__What the exercise asks__. Whenever a line below mentions the word "computer", that line should be copied.

== Listed records

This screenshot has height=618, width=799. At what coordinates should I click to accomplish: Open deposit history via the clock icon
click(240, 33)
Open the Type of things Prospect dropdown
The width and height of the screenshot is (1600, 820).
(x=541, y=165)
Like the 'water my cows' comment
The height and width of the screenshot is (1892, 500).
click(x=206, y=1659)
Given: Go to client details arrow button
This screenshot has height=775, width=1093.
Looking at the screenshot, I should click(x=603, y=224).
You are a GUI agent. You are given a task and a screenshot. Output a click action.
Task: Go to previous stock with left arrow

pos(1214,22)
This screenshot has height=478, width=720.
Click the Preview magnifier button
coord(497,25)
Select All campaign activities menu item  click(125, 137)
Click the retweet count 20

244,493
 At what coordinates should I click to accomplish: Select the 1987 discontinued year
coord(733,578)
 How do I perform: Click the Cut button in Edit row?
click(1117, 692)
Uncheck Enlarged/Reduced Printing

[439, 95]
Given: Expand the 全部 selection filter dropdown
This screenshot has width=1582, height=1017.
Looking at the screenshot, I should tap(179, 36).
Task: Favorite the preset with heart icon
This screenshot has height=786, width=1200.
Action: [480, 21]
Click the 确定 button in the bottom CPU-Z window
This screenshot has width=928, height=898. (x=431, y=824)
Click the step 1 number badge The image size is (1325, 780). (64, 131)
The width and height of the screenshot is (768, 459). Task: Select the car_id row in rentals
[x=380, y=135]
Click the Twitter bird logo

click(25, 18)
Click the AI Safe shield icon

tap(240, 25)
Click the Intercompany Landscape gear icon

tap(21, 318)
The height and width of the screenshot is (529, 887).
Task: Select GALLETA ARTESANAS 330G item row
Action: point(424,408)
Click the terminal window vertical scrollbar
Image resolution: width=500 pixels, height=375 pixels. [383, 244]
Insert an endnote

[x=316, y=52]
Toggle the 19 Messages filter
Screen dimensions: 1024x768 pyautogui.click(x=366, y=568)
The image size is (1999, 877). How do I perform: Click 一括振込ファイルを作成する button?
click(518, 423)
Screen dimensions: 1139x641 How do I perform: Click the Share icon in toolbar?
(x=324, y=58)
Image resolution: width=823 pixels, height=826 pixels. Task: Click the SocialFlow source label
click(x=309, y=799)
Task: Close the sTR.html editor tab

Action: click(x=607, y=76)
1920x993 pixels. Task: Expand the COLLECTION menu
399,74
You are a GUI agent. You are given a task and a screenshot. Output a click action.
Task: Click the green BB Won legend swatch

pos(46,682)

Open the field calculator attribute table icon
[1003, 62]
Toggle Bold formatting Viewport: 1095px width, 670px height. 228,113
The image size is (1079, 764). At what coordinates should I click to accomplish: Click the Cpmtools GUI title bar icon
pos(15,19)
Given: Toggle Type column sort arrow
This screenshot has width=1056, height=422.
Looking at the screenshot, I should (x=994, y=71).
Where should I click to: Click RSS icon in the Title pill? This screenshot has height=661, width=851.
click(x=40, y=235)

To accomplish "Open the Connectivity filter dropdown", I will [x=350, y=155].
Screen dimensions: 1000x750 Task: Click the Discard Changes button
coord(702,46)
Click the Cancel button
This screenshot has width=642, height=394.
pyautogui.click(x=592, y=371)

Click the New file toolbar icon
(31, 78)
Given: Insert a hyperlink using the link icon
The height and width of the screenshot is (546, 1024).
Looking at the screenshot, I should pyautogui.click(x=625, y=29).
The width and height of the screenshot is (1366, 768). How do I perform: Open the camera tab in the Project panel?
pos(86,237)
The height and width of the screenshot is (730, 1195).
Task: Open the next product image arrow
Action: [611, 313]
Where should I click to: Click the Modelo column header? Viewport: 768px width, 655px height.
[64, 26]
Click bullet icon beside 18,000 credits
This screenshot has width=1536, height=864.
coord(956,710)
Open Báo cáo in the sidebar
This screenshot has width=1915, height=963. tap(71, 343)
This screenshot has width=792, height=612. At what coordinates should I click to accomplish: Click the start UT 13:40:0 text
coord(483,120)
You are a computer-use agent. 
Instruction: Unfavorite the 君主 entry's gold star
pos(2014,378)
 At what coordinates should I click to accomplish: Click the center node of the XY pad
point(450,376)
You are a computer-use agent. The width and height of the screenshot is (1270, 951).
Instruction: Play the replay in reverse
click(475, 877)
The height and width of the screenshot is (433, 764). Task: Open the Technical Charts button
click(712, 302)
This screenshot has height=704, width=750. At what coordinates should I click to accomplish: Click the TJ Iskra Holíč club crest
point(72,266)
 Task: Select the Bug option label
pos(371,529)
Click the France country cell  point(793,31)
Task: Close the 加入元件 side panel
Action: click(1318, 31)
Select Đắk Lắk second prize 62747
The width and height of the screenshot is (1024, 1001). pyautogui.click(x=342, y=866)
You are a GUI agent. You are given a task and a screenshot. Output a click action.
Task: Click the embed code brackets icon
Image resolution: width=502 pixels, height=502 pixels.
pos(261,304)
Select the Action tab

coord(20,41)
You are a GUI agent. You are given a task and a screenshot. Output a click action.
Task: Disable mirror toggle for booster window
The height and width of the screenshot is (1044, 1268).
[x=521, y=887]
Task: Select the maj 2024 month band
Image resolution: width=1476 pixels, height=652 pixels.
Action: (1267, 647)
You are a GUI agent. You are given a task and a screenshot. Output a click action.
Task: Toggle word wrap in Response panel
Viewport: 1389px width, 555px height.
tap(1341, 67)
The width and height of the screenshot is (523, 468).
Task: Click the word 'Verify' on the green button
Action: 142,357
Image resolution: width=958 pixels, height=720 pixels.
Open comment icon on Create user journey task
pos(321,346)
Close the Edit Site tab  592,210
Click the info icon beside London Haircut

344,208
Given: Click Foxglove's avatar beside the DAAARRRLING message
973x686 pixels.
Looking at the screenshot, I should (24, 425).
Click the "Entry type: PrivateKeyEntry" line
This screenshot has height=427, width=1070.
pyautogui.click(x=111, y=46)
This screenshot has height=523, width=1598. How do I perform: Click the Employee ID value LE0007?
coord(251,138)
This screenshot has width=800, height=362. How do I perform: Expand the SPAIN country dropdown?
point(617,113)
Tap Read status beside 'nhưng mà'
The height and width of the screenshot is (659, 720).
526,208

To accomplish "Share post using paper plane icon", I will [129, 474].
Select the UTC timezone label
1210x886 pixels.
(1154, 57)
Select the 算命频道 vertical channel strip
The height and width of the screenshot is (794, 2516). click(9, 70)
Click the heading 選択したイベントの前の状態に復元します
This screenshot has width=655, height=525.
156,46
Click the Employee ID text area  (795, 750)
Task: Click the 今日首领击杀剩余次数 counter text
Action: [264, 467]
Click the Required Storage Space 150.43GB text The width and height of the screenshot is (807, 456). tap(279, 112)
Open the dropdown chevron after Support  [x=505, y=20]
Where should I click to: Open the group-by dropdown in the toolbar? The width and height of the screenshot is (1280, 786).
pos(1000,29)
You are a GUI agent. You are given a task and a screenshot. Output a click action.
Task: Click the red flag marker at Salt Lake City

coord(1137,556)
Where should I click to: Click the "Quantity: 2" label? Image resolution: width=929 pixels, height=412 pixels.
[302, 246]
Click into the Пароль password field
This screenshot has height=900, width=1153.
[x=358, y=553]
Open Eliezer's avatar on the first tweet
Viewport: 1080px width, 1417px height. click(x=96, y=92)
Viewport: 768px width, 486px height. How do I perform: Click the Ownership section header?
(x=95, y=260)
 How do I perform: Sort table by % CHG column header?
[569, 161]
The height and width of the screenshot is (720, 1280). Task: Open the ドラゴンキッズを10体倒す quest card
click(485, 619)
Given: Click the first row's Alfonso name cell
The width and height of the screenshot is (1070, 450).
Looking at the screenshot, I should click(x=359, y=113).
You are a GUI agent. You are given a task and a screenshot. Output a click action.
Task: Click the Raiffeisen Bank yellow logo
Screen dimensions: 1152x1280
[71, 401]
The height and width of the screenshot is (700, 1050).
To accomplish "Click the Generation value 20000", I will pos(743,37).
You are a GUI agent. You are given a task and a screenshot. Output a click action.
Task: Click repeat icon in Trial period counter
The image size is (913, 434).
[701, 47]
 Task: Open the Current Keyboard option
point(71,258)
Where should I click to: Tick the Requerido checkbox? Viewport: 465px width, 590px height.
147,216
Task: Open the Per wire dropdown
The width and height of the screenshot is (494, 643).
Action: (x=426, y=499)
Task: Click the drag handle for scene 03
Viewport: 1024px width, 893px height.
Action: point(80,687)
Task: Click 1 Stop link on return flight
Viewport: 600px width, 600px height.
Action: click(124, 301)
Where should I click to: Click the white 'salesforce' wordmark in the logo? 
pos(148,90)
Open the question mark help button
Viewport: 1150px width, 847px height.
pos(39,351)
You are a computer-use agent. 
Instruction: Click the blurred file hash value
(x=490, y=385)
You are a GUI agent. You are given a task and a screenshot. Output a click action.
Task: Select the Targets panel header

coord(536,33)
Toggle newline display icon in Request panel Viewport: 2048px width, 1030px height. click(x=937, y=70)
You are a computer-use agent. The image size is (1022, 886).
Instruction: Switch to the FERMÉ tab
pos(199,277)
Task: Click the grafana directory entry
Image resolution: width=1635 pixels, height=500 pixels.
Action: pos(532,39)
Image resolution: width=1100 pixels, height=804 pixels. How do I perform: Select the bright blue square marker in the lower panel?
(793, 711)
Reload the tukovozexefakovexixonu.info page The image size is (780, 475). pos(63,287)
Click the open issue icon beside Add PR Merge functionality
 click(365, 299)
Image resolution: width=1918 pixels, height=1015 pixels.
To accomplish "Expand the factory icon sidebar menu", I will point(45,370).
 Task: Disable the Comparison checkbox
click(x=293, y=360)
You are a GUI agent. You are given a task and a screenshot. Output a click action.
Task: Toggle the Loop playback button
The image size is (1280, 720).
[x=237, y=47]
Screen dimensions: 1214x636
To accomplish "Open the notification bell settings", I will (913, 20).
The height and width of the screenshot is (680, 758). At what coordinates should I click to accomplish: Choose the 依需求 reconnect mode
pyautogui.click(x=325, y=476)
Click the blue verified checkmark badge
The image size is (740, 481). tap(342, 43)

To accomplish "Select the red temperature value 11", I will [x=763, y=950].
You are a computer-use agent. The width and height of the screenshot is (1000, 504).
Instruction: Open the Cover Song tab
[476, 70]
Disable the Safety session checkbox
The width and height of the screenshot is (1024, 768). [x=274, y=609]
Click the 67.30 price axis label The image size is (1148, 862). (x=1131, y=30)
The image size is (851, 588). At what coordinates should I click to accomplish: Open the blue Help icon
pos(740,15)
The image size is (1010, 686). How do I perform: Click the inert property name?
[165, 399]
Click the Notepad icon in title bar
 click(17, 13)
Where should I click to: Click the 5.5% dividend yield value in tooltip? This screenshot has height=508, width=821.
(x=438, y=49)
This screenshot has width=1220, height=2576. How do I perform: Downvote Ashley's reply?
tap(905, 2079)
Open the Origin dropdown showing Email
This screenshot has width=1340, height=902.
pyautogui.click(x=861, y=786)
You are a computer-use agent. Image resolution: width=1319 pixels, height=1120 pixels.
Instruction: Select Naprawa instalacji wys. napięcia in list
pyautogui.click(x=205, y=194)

====

__Result__.
You are a computer-use agent. 
You are a computer-use agent. The width and height of the screenshot is (1270, 951).
You are a computer-use agent. 
You are a computer-use agent. The image size is (1022, 886).
You are a computer-use agent. The width and height of the screenshot is (1000, 504).
You are a computer-use agent. Image resolution: width=1319 pixels, height=1120 pixels.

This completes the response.